GIVEN EXERCISE
Quote each of the entries below word for word, leaving out the pictures.

Dataset entries:
(begin)

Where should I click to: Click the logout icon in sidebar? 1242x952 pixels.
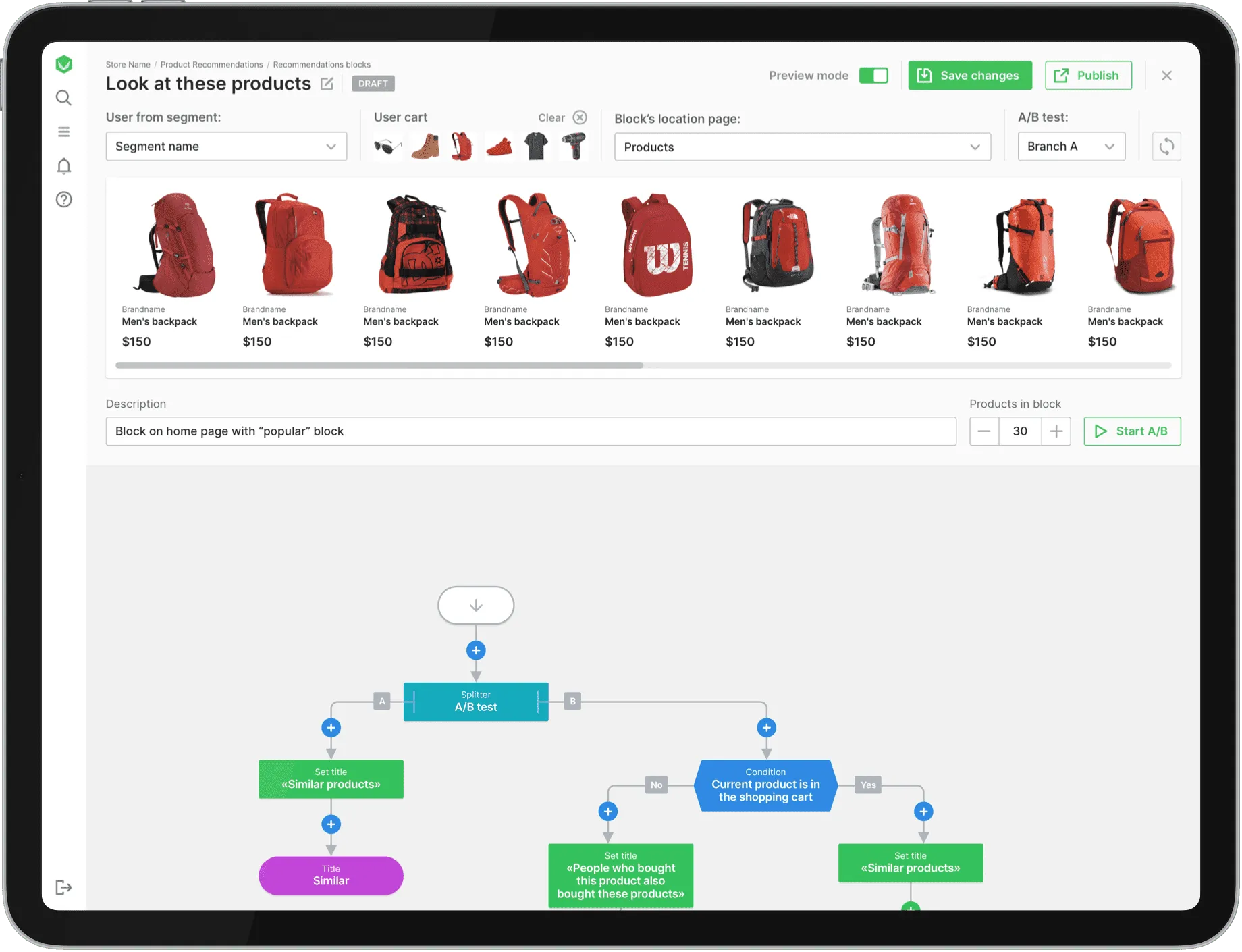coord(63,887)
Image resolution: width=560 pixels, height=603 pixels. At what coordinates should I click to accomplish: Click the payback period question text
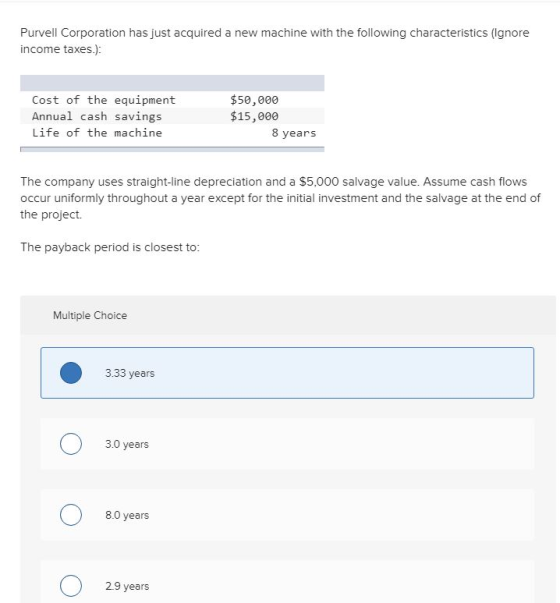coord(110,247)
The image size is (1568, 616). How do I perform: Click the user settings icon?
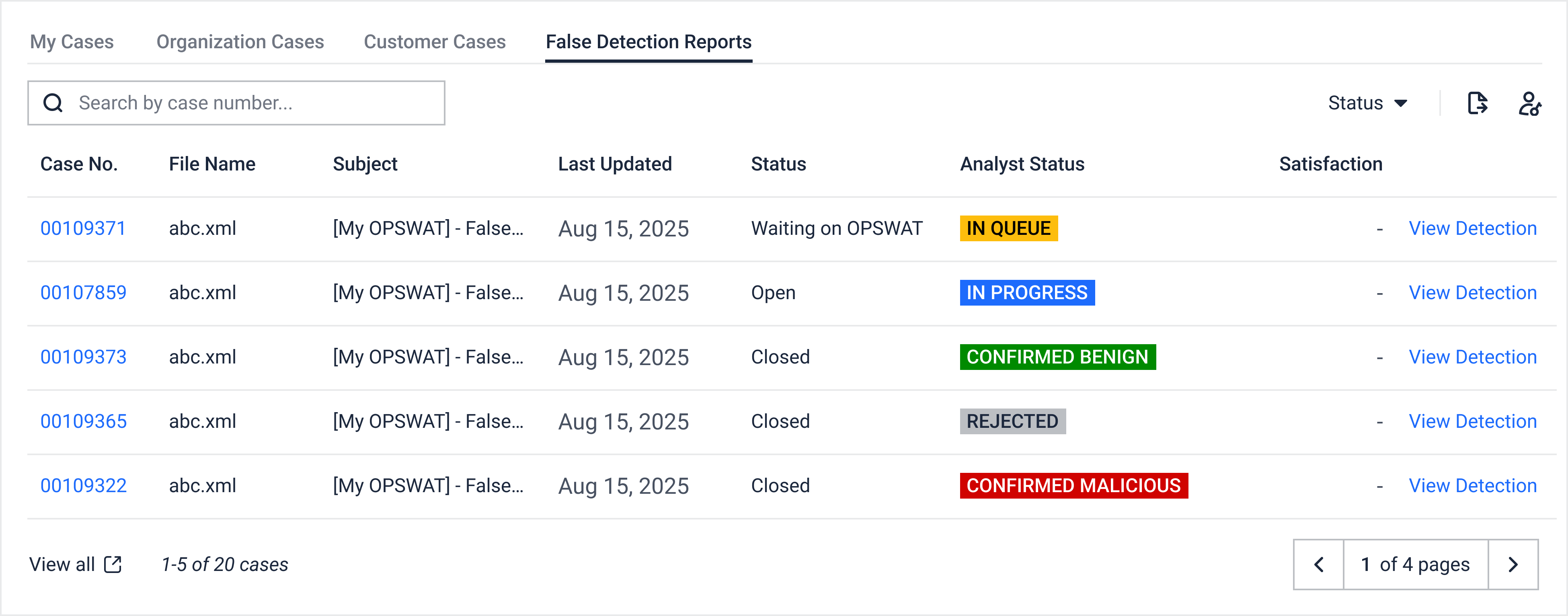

(end)

RESPONSE TO THE TASK
Where should I click to: Click the logout icon in sidebar? 1242x952 pixels.
coord(63,887)
Image resolution: width=560 pixels, height=603 pixels. At what coordinates should I click to accomplish: Click the payback period question text
coord(110,247)
The image size is (1568, 616). How do I perform: Click the user settings icon?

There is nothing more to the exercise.